The new gold rush is in LLMs, and the shovels are open-source code. Scrappy startups, with teams smaller than a college a cappella group, are cooking up language models that shame the giants of the industry.
Take Mistral: it is a company of 22 people, started six months ago. This LLM-maker is raising USD415m at USD2bn valuations. Mistral also announced its first LLM within weeks of being formed. It claims to outperform Llama 2 on most benchmarks.
X.AI was founded in July. In less than six months, and seemingly with a team of barely a couple of dozen and funding of less than USD40m (this is not counting USD1bn being raised now, of which USD135m are already coming in), the Elon Musk startup has already launched Grok, which is beating GPT3.5 on most benchmarks.
There are other examples: Anthropic has a team of less than 50 that built the magnificent Claude 2. Baidu's Ernie has been built, apparently, with a team of less than 100.
The barrier to entry in model-making ain't quite as low as shape sorting toys. But these stories suggest you no longer need an Ivy League PhD, Silicon Valley juice cleanse regimen, and keys to the Google data centers to cook up an impressive next-gen LLM. Companies are building LLMs within weeks and with tiny teams that beat LLMs that took their pioneers five+ years and hundreds of millions to build. This analyst has maintained for months that LLMs have ushered in a patentless world where anyone, anywhere, can build them at an extremely small budget.

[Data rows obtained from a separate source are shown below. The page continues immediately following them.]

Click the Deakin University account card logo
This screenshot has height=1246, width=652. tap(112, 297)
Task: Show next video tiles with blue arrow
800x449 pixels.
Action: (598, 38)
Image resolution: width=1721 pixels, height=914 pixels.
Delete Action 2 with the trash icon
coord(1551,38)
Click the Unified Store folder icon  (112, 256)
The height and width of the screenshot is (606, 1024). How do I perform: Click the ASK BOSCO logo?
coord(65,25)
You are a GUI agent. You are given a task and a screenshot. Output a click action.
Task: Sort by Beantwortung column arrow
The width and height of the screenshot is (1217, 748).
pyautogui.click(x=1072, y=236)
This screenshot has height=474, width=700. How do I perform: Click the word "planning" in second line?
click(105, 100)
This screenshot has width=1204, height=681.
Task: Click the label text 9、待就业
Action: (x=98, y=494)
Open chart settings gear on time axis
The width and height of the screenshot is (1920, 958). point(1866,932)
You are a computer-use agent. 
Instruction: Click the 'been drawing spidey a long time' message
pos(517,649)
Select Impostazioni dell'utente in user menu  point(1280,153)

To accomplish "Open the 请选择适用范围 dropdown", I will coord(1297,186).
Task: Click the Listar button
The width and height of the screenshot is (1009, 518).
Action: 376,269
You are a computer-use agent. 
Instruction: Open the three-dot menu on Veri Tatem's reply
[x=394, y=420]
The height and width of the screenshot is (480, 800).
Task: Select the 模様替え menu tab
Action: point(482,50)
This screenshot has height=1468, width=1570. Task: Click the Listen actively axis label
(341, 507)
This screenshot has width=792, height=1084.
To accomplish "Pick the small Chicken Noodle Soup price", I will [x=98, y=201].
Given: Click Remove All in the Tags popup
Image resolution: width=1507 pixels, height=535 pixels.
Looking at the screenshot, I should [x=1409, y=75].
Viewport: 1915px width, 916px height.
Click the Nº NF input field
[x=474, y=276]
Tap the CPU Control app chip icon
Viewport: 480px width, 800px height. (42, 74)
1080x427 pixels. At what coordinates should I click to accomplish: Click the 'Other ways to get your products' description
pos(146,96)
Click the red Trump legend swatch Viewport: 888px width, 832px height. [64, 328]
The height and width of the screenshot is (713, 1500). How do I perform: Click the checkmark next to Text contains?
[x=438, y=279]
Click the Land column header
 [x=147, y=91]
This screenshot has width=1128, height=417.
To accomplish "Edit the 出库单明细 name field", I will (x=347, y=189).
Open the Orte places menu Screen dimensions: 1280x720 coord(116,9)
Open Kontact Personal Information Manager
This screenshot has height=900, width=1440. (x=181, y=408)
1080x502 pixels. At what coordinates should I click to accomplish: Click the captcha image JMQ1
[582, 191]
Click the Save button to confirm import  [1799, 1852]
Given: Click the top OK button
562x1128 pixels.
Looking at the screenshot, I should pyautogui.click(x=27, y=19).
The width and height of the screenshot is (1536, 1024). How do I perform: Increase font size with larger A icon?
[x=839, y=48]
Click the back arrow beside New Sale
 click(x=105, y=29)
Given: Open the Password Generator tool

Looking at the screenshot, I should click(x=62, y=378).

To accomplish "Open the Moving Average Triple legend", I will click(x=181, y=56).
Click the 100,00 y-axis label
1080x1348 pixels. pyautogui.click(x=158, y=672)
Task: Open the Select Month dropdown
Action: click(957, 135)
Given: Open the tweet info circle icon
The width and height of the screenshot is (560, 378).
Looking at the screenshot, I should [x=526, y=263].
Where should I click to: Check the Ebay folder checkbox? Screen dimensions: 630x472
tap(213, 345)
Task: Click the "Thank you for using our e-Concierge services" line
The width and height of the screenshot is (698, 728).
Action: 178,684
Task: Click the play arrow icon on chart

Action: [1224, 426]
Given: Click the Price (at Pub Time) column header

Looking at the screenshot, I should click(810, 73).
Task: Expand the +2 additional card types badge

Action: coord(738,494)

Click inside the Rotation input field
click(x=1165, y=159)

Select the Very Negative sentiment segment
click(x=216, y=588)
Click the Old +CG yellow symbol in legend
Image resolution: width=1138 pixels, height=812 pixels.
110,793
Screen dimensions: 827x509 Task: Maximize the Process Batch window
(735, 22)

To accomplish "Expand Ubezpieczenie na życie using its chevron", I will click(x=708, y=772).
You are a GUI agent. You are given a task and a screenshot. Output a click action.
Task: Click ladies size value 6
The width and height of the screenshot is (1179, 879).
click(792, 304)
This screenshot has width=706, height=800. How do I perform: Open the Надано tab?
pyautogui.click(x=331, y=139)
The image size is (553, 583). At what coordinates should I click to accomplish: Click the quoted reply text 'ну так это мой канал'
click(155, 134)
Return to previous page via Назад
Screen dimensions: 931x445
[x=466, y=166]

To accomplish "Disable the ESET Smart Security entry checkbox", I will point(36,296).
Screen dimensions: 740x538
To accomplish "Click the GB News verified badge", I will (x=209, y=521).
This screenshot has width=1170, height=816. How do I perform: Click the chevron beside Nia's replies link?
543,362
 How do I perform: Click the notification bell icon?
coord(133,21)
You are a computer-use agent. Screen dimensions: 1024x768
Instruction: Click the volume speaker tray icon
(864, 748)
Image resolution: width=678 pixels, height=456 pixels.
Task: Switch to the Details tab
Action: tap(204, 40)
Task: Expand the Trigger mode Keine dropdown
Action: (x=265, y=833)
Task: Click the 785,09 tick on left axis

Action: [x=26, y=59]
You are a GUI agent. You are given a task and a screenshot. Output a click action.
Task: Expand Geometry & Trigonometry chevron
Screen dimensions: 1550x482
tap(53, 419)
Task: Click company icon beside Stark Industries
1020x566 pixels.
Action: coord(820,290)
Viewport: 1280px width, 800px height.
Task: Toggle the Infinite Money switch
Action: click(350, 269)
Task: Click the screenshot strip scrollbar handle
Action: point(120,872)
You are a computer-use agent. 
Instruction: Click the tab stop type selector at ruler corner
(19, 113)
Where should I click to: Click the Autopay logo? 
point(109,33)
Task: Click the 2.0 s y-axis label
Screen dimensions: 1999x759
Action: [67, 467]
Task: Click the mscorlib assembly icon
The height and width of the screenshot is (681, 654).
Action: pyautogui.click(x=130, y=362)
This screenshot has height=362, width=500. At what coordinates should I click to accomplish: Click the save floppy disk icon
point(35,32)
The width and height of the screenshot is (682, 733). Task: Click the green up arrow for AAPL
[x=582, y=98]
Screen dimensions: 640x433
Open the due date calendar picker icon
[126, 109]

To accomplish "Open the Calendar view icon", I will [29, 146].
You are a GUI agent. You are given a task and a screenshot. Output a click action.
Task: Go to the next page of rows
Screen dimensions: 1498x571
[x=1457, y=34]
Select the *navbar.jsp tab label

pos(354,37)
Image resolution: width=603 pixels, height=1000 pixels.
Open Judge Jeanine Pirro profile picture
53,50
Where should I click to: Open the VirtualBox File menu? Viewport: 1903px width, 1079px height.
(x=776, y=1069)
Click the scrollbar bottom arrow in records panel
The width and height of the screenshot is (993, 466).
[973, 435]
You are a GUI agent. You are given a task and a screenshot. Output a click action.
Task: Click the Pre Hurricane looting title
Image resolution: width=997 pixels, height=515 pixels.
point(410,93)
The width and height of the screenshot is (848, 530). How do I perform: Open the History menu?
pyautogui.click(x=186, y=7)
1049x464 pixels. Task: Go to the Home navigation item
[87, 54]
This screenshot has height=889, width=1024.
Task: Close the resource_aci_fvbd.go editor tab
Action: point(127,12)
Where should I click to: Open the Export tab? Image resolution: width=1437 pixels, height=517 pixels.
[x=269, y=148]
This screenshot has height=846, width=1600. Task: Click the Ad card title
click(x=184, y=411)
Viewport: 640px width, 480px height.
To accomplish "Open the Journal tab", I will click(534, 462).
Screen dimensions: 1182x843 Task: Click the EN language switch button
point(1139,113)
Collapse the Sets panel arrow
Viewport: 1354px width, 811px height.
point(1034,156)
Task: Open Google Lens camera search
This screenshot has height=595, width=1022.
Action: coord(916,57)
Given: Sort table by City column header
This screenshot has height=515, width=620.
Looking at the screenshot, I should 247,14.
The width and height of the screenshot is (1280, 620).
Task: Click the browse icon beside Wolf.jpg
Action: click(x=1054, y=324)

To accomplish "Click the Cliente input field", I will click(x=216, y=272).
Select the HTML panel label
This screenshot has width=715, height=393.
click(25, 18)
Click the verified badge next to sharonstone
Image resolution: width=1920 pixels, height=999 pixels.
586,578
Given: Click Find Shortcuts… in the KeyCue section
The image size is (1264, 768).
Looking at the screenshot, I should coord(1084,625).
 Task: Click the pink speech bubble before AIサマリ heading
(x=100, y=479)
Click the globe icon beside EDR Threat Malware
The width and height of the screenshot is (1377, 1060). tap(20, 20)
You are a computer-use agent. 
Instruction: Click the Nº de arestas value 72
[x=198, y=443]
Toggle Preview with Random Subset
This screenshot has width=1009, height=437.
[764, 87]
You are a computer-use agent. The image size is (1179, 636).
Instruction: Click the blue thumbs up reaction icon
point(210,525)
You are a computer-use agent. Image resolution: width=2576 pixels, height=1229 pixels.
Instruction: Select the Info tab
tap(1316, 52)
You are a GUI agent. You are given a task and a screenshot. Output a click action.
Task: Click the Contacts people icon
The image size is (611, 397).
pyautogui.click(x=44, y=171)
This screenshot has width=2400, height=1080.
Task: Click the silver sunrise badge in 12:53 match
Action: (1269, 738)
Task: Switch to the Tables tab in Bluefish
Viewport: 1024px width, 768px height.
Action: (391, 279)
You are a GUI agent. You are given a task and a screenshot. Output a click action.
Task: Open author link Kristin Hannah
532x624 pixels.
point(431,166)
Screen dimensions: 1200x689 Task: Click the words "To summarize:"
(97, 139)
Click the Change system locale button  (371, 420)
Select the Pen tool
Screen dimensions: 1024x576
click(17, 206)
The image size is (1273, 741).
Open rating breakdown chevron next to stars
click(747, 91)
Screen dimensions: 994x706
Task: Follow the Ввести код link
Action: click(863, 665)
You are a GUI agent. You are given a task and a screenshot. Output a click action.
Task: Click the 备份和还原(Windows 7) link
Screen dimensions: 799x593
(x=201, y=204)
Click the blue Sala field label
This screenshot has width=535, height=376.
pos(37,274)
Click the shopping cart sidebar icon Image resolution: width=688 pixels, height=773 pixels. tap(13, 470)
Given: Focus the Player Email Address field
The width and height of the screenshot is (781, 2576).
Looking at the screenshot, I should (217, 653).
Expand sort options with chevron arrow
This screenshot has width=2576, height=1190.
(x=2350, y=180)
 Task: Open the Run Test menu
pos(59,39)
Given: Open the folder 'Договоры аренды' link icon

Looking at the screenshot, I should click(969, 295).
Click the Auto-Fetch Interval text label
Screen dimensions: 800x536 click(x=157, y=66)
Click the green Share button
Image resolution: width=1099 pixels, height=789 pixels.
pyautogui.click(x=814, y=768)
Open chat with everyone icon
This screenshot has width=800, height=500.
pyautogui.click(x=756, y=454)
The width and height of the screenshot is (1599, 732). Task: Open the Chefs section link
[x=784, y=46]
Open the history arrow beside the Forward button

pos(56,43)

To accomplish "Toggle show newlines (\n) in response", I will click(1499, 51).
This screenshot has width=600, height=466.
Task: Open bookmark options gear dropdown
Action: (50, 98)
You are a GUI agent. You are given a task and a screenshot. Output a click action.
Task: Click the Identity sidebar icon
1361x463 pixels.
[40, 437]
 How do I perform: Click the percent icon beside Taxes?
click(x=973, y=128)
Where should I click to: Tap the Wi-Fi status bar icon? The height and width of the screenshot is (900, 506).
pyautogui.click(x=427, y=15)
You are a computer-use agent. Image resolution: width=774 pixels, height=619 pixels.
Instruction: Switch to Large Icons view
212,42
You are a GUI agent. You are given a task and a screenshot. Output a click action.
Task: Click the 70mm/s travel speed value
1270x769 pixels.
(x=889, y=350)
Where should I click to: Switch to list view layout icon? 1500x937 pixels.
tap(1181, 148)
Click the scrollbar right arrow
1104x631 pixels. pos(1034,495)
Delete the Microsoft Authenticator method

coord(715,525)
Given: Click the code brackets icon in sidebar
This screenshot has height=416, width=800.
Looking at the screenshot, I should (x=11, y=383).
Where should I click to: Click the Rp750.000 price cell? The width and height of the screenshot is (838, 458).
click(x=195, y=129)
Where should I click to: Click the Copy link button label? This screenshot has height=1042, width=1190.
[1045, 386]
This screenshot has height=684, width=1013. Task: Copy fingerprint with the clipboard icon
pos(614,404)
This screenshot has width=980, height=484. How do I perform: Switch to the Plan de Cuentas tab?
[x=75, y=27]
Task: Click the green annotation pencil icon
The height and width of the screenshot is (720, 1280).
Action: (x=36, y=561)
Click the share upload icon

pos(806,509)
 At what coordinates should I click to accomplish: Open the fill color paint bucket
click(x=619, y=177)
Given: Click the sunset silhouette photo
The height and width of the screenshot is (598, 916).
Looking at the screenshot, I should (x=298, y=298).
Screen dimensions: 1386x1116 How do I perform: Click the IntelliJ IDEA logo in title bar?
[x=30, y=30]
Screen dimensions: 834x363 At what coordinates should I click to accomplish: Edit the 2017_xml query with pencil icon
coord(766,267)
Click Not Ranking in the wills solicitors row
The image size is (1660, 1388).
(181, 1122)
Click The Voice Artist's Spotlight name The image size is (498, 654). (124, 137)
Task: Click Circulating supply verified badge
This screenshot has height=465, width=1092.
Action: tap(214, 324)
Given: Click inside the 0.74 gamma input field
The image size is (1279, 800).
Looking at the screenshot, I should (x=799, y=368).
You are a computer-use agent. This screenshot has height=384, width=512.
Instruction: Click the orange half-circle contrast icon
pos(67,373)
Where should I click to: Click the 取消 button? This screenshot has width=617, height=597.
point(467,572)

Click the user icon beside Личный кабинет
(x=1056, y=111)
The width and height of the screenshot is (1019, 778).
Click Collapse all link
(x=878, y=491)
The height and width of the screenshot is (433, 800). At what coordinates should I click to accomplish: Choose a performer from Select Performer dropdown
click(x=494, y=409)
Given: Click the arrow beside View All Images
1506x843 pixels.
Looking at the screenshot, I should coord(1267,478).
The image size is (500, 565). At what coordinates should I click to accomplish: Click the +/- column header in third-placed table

The message is clear for a large company from India, Wall Street, Tokyo, or anywhere else: resist the temptation to just buy someone else's LLM off the shelf. Imagine the savings, the control, the bragging rights of building one's own LLM! And who knows, you might even unlock some AI superpowers along the way.
LLMs and foundation models are one of the greatest innovations of all time, but they are also one of the simplest to replicate, fostering extreme democratization. If it may appear that the skill set is only with a handful who worked in the initial foundation model building teams, this number is growing rapidly with an increasing number of teams quickly building their own products.
Once again, despite the seeming compute, expertise, data quality and other challenges, there are multiple proofs in front of us: models with billions of parameters that can beat GPT3.5 or Llama 2 are being built in weeks with teams of less than 25. So far, once you achieve this, there is likely a billion+ Dollar valuation on offer.
Maybe I should build an LLM and not launch a fund!